The role of a family care or pediatric nurse practitioner usually involves providing care to children or adult patients. An NP can examine a patient and treat certain illnesses. In many states, they are able to write prescriptions and order tests, just as a doctor would. Some states do require a doctor to sign off on any prescriptions a nurse practitioner writes, though.


Other nurse practitioner careers include work as a midwife. Like other nurse practitioner careers, an RN must receive a graduate degree to become a midwife. Midwives work with women who are pregnant through all stages of the pregnancy, including birth. They also administer gynecological care to women who are not yet pregnant. Typically, a midwife is able to help with the delivery of a baby as long as there are no complications and medical care or surgery is not required. Once the baby is born, the midwife can provide care during their first month of life.

Women’s Health Nurse Practitioners

Women’s health nurse practitioners are similar to midwives, except they do not deliver or care for infants. Nurse practitioners jobs in women’s health focus on well-woman examinations and routine gynecological testing. A women’s health nurse practitioner is able to perform a PAP smear, for example, and to provide STD screening and treatment. They are also able to prescribe birth control and counsel a patient about her contraceptive options. To become a women’s health nurse practitioner, a registered nurse needs a master’s degree and certification from the National Certification Corporation.

Neonatal Nurse Practitioners

Other nurse practitioner career options include becoming a neonatal nurse practitioner. A neonatal nurse cares for newborn babies who are ill. The babies may be premature or full-term. They may be in the neonatal intensive care unit or in the regular nursery area of a hospital.
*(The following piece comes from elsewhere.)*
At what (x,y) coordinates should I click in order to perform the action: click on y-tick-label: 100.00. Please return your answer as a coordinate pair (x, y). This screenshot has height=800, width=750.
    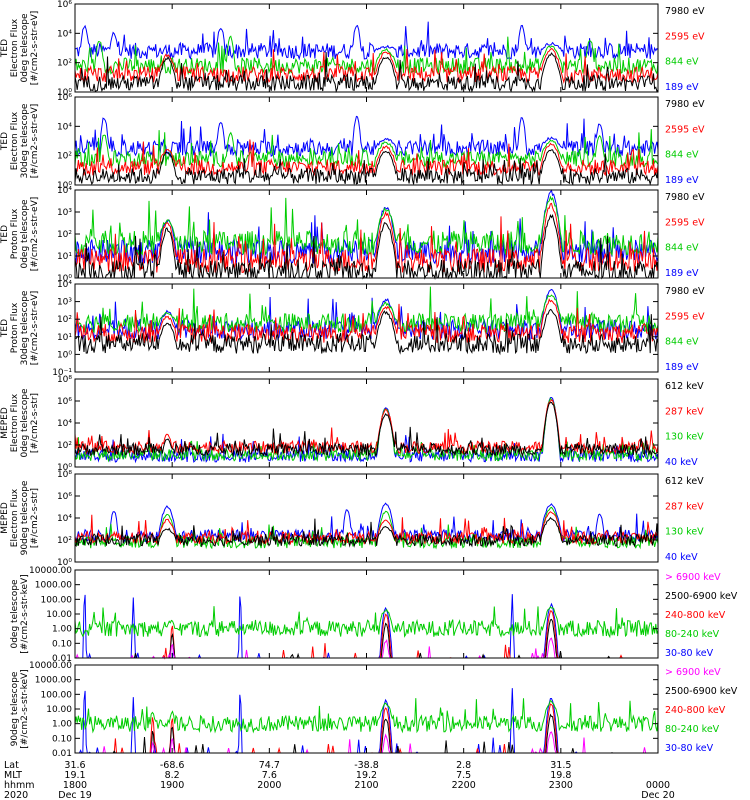
    Looking at the image, I should click on (57, 600).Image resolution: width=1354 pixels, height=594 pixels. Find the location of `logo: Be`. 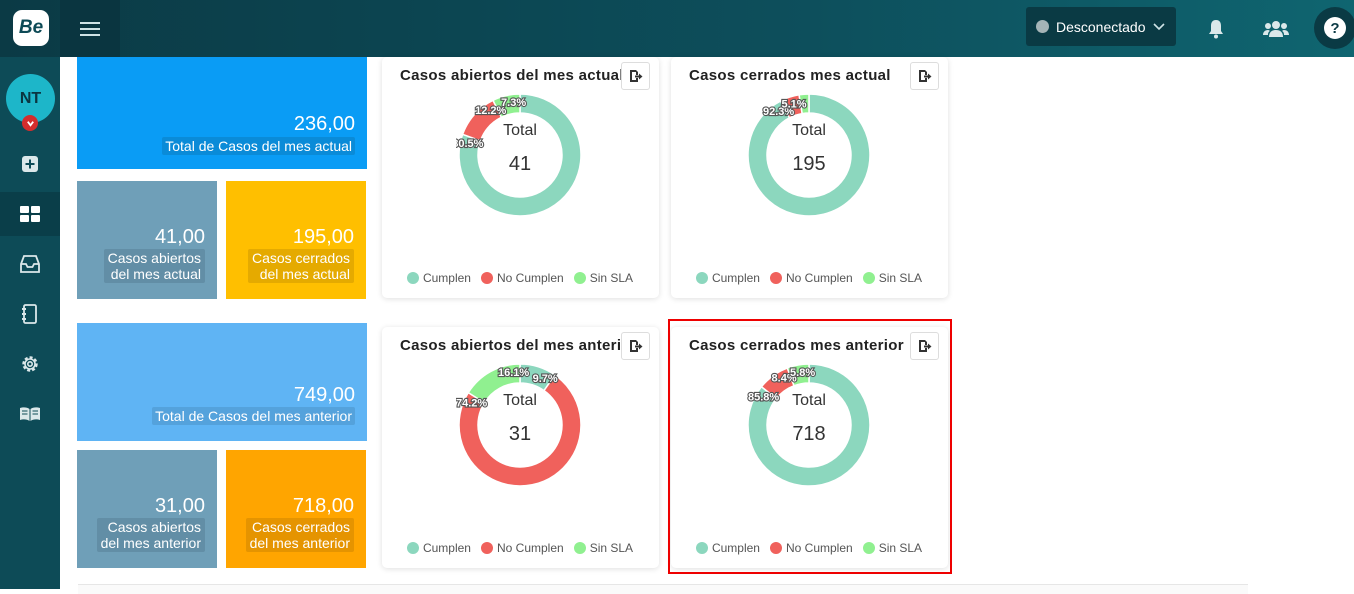

logo: Be is located at coordinates (31, 28).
Some neonatal nurses provide care to newborns that are healthy as well. Usually, the neonatal nurse is responsible for the care and treatment of their newborn patients, though most work under the supervision of a neonatal doctor. Most neonatal nurse practitioners have a masters or advanced degree and advanced clinical training in neonatal care. Training for a neonatal nurse is different from training for a nurse who will work with adults or older children. During training, a nurse will study pharmacology for newborns as well as embryology and neonatal physiology. They will also learn to interact with families.

Psychiatric Nurse Practitioner

Registered nurses who work in a psychiatric or mental health setting may decide to advance their careers by becoming psychiatric nurse practitioners or clinical nurse specialists. Nurse practitioners specialize in psychiatric-mental health and earn master’s degrees. While RNs are able to develop a nursing plan for patients with mental health disorders, nurse practitioners are able to diagnose mental health disorders and provide a plan for treatment. They may also work with patients who have the potential for a disorder but who are not yet showing symptoms.

Psychiatric mental health nurse practitioners can decide to pursue doctoral degrees as well. Some work as professors or researchers as well as with patients. There are also several areas of specialty available for psychiatric nurse practitioners. A nurse may focus on adolescent or childhood mental disorders or on substance-abuse disorders. Another option is to specialize in the mental disorders associated with old age or in forensics.